- _RECORDS FOR PROCESSING_
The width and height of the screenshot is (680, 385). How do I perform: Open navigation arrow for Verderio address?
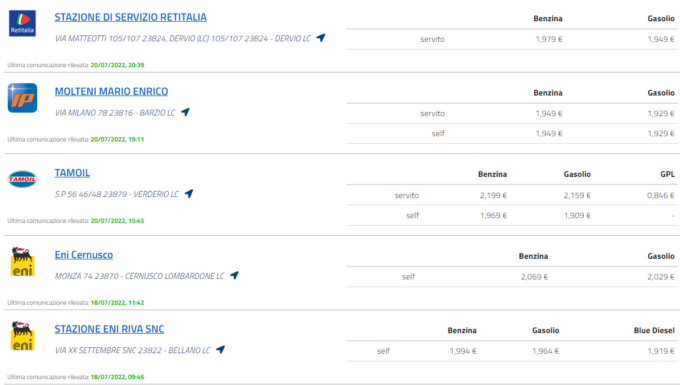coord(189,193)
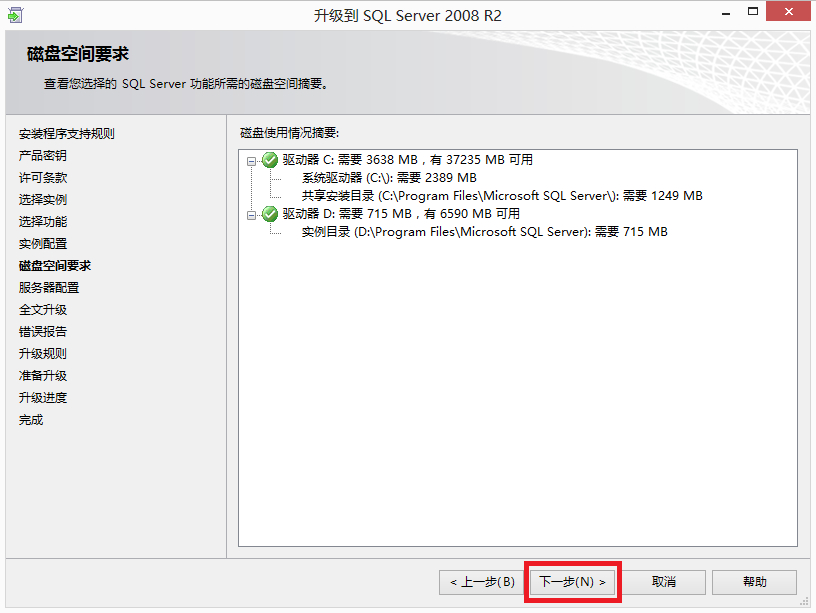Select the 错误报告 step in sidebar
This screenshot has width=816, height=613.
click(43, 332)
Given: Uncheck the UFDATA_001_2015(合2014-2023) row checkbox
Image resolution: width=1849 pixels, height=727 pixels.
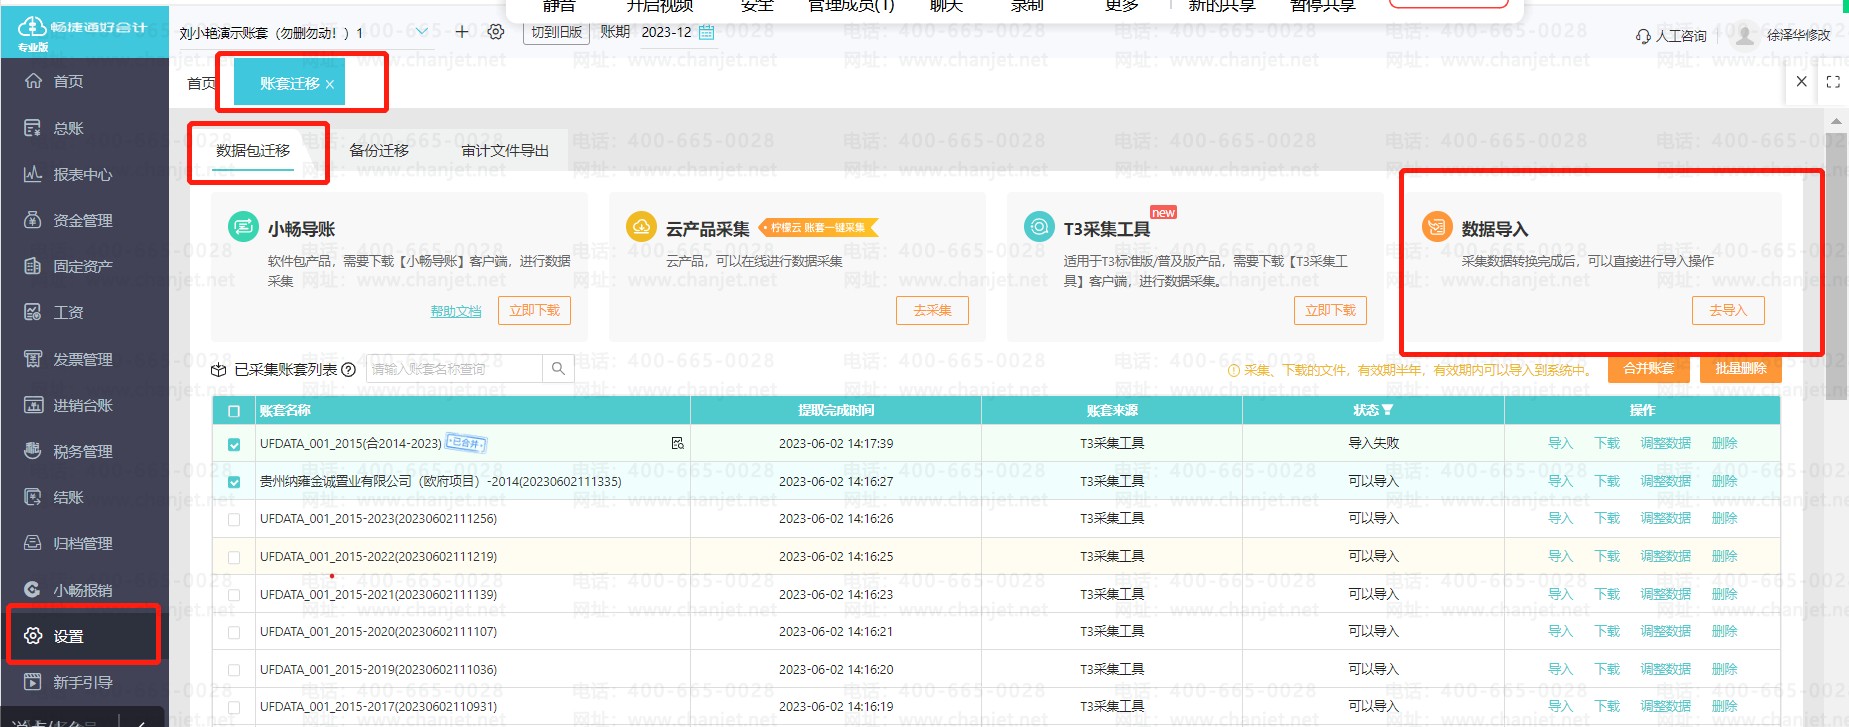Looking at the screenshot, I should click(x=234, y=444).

- _TASK DIRECTIONS_
Retype the listing above exactly. Pictures are not part of the copy.

- _YOUR SOLUTION_
The width and height of the screenshot is (680, 385). How do I perform: Open navigation arrow for Verderio address?
coord(189,193)
Select the 错误报告 step in sidebar
This screenshot has width=816, height=613.
click(43, 332)
Given: Uncheck the UFDATA_001_2015(合2014-2023) row checkbox
Image resolution: width=1849 pixels, height=727 pixels.
Looking at the screenshot, I should click(x=234, y=444).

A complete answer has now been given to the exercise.